El síndrome de solapamiento ocurre cuando una persona tiene tanto enfermedad pulmonar obstructiva crónica (EPOC) como apnea obstructiva del sueño (AOS) al mismo tiempo. El investigador británico David Flenley acuñó el término en 1985. Debido a que ambas condiciones reducen el oxígeno, tenerlas juntas es más peligroso que tener solo una de ellas.
¿Es peligroso el síndrome de solapamiento de EPOC y apnea del sueño?
Sí, es significativamente peligroso. Un estudio de 2010 de Marin y colegas encontró que los pacientes con síndrome de solapamiento no tratados tenían una mortalidad por todas las causas del 42.2% frente al 24.2% solo con EPOC. La combinación causa caídas severas de oxígeno durante la noche, aumentando los riesgos de hipertensión pulmonar, enfermedades cardíacas y hospitalizaciones más frecuentes.
¿Cómo saber si tienes tanto EPOC como apnea del sueño?
Cada condición se confirma por separado. La EPOC se diagnostica con espirometría, una prueba de respiración, mientras que la apnea obstructiva del sueño requiere un estudio del sueño.
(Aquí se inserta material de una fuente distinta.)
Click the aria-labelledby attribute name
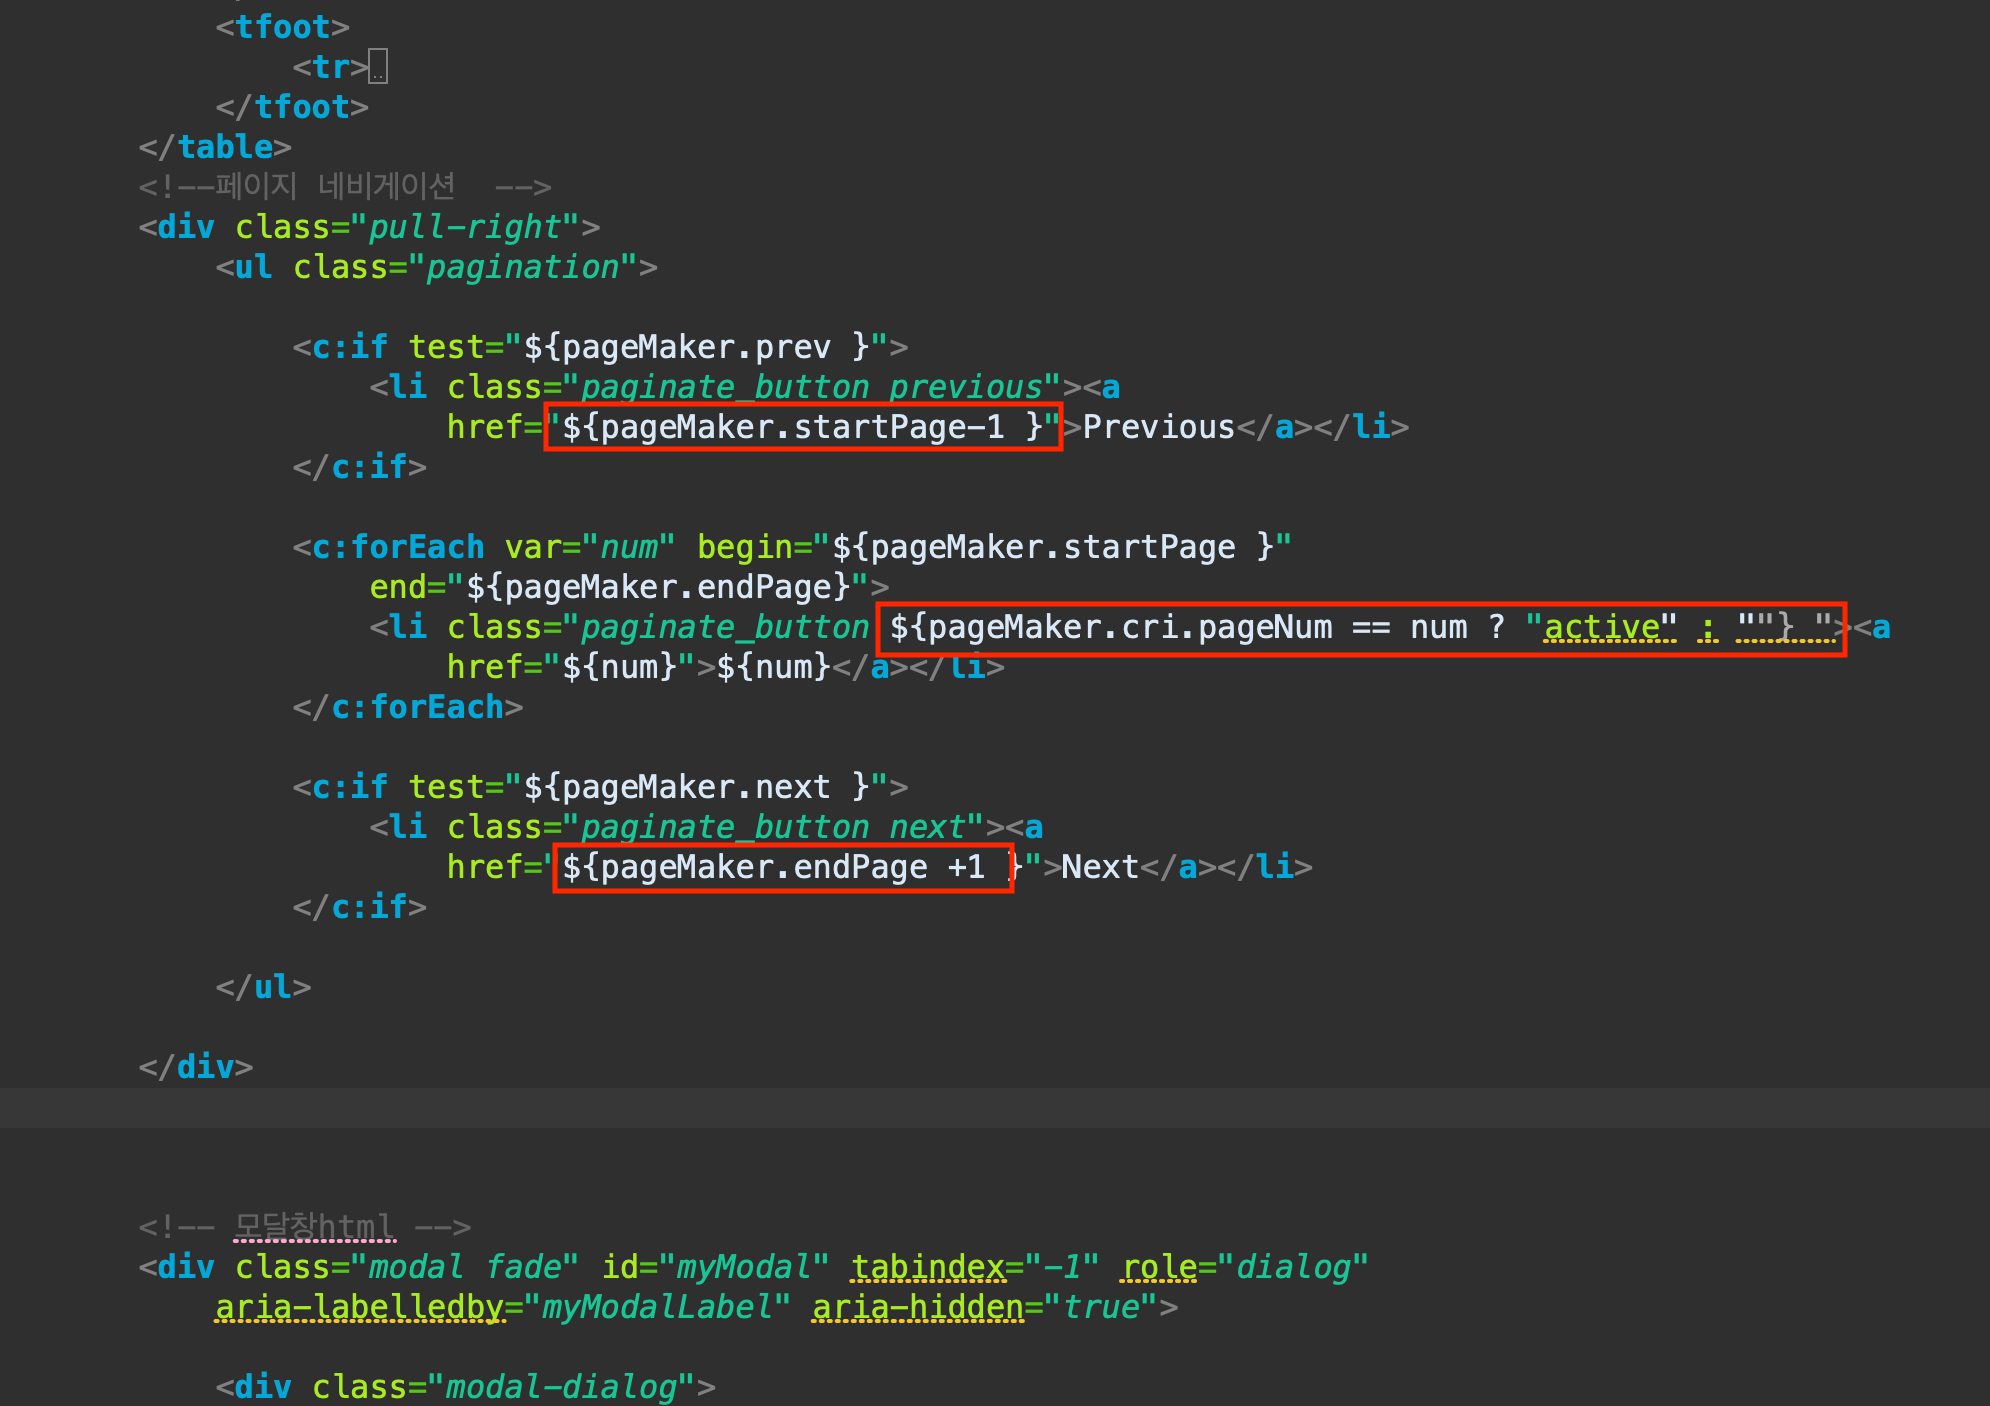tap(360, 1307)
Las señales de advertencia incluyen ronquidos fuertes, jadeos nocturnos, dolores de cabeza matutinos, agotamiento diurno y aumento de la dificultad para respirar. Un paciente con EPOC que presente estos síntomas debe solicitar pruebas de sueño a su médico.
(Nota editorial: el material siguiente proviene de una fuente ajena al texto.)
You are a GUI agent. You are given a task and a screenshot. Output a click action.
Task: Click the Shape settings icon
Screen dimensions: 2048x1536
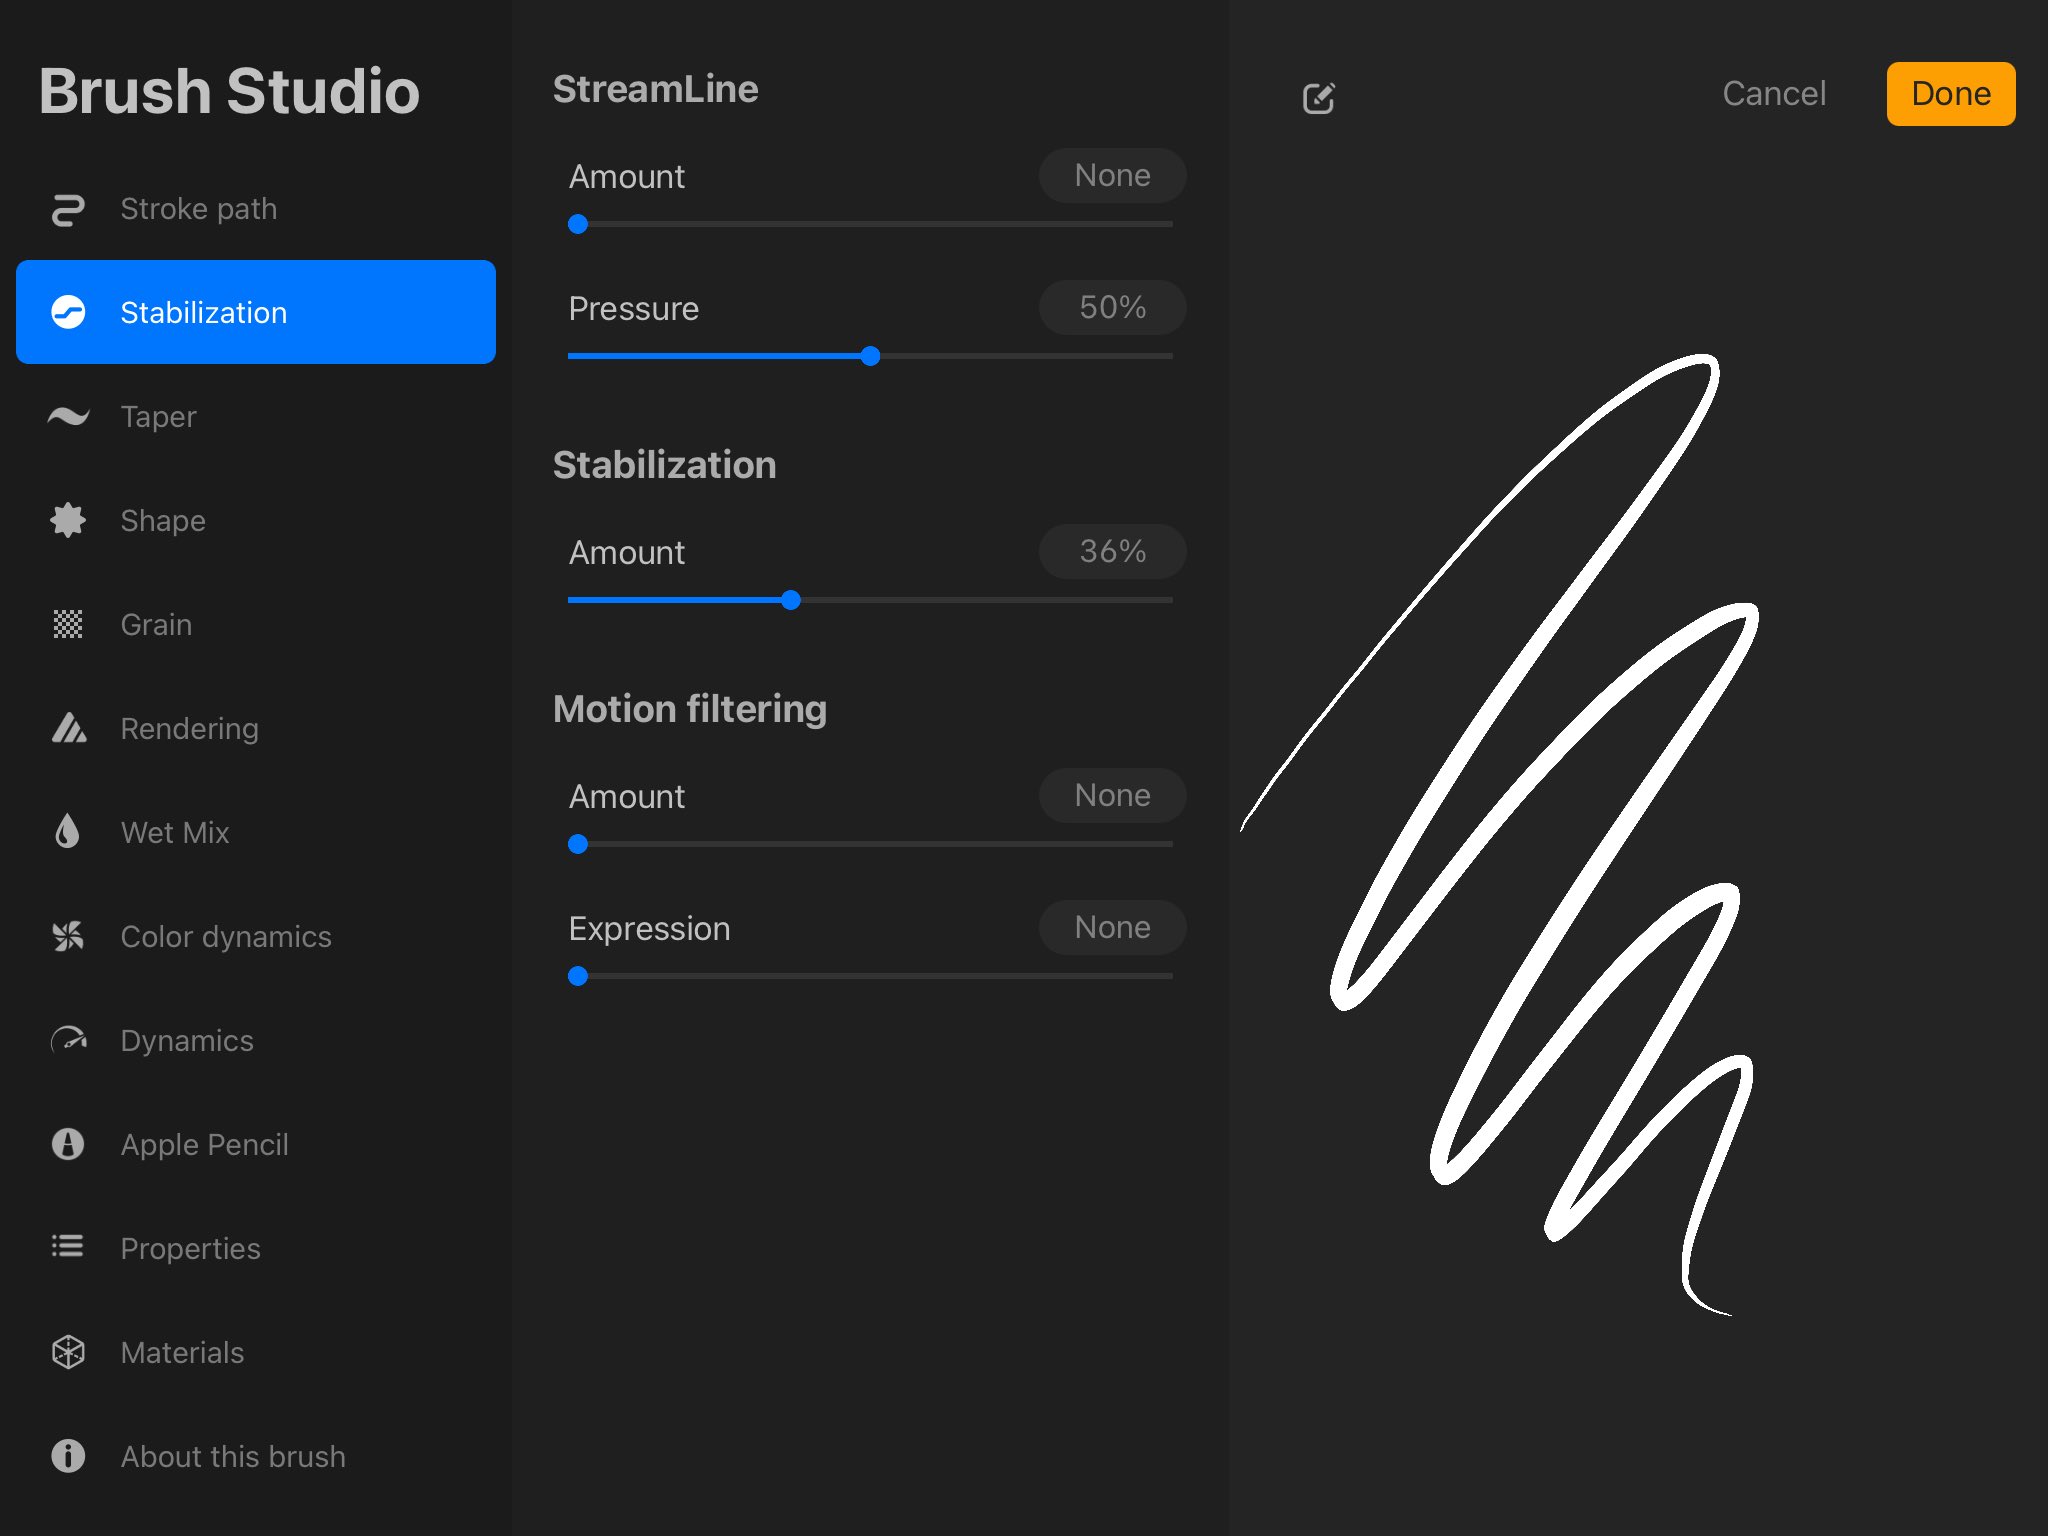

¿El CPAP ayuda a las personas con síndrome de solapamiento de EPOC?
Sí. El CPAP mantiene las vías respiratorias abiertas durante el sueño y es el tratamiento fundamental para el síndrome de solapamiento confirmado. El estudio de Marin 2010 mostró que los pacientes tratados con CPAP tenían una mortalidad del 31.6% frente al 42.2% sin él. El CPAP también redujo las hospitalizaciones por exacerbaciones de EPOC, demostrando un claro beneficio en la supervivencia.
¿Puede la terapia de oxígeno reemplazar el CPAP en el síndrome de solapamiento?
No. El oxígeno suplementario eleva el oxígeno en sangre pero no detiene los colapsos de las vías respiratorias que definen la apnea obstructiva del sueño. En el síndrome de solapamiento confirmado, el oxígeno no sustituye al CPAP ni a la ventilación no invasiva. Los médicos pueden usar oxígeno junto con la terapia PAP, no en lugar de ella, para manejar ambas condiciones.
¿Puede un stent nasal tratar el síndrome de solapamiento de apnea del sueño y EPOC?
No. Un stent intranasal suave como Back2Sleep es un dispositivo de confort certificado CE de Clase I solo para ronquidos o apnea obstructiva del sueño leve a moderada. No es una terapia para EPOC y nunca reemplaza el CPAP en el síndrome de solapamiento confirmado. Cualquier persona con EPOC y sospecha de apnea del sueño necesita primero un estudio del sueño y tratamiento guiado por un médico.